NE 806: Neutronics I

Catalog Description: Particle transport, theories of diffusion, numerical analysis of diffusion, transient core analysis. Pr.: NE 630

Instructor: J. K. Shultis, Office WD-125, (913) 532-5626; e-mail jks@ksu.edu

Textbook: J.J. Duderstadt and L.J. Hamilton, Nuclear Reactor Analysis, Wiley, New York, 1976.

Prerequisites: Knowledge of (1) neutron-particle interactions, (2) basic nuclear science, (3) the one-speed diffusion equation and its analytic solutions in simple geometries, (4) Fermi-age slowing down theory, (5) six-factor formula for keff, (6) a programming language.

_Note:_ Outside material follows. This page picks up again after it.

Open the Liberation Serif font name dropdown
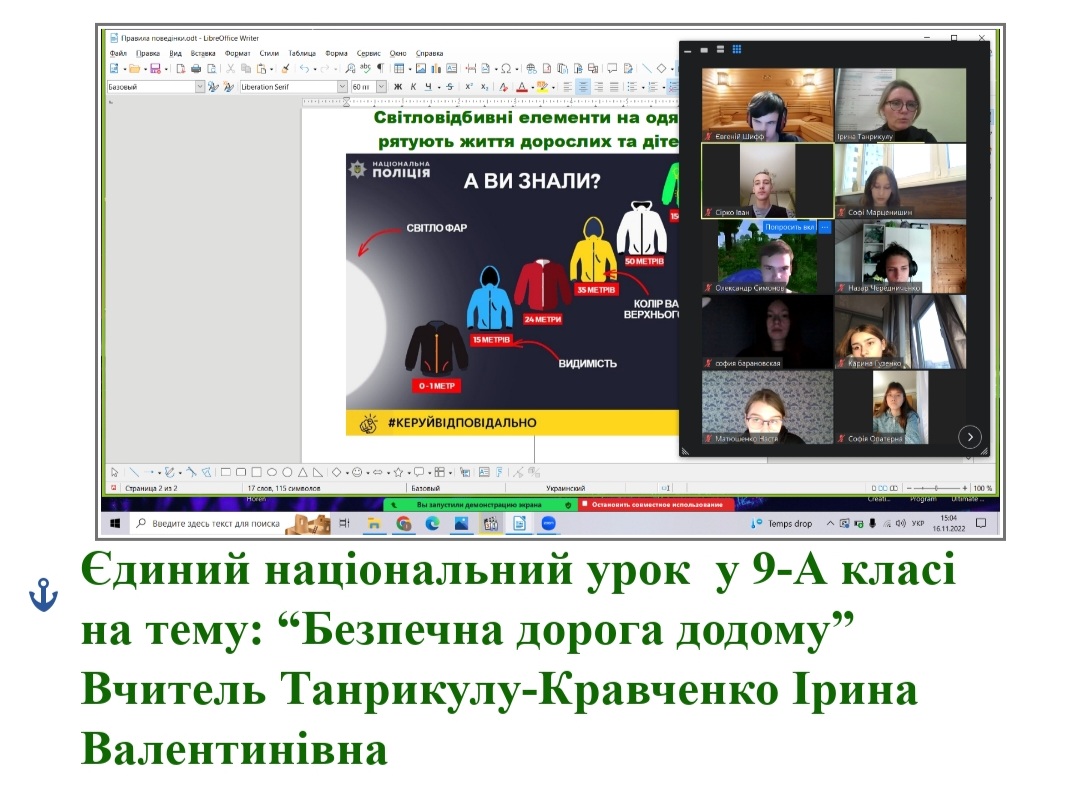[342, 87]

Course Goals: Understanding of the rigorous development of neutron transport and the diffusion approximation. Understanding of the different numerical techniques used in the modern analysis of large reactor cores.

Topics:

1. Introduction:   Review of radioactivity, cross sections, neutron kinematics, and the neutron cycle (if necessary) Overview of basic approaches to quantify the neutron field Limitations and advantages of different neutron transport methods

2. Monte Carlo Approach:   Uniformly distributed random numbers and their generation Picking random numbers with a specified distribution Estimating keff for a slab reactor by Monte Carlo Statistical analysis of Monte Carlo results

3. Deterministic Transport Theory:   Assumptions and definitions Derivation of the linearized Boltzmann equation Integral form of the transport equation Numerical solution of the one-speed integral transport equation Fixed-source and criticality problems Exact results for critical slab reactor using one-speed model

4. Origins of Diffusion Theory:   Derivation of diffusion equation from transport equation Generalized Fick's Law Fick's law for special cases Boundary conditions for the diffusion approximation

5. One-Speed Diffusion Model:   Analytical Approaches Review of analytical solutions in basic geometries Analytical methods for the fixed-source problem Reciprocity theorem

6. One-Speed Diffusion Model:   Numerical Approaches Overview of fixed-source and critical problems Finite difference approximation in 1-D Finite difference approximation in multi-dimensions Tri-diagonal algorithm for 1-D fixed-source problems Iterative algorithms for multi-D fixed-source problems Criticality problems and the power method Perturbation techniques for reactivity changes

7. Multigroup Diffusion Theory:   Derivation of multigroup diffusion equation Generation of multigroup cross sections and related parameters Infinite medium diffusion theory - fine group calculations Finite medium calculations: few group theory and numerical approaches Adjoint multigroup analysis and multigroup perturbation theory Flux synthesis method

8. Slowing Down Calculations:   Infinite-medium slowing down spectra and resonance interactions Finite-medium calculations based on E-dependent diffusion theory Greuling-Goertzel, Consistent P1, and Fermi-age approximations Solution of slowing down equations; MUFT-GAM algorithm.

Evaluations:

Besides participation in class discussions, your grade will be based primarily on how well you complete the roughly biweekly problem assignments. Each assignment requires an individual formal writeup. An assignment grade will be based not only on the correctness of the results, but also on the completeness of the writeup and the discussion of the results. I expect to see originality in your work with your writeups including results and analyses of issues not specifically requested. Finally, you are expected to treat your assignments with a professional attitude by meeting the time deadlines assigned. There will be no examinations in this class.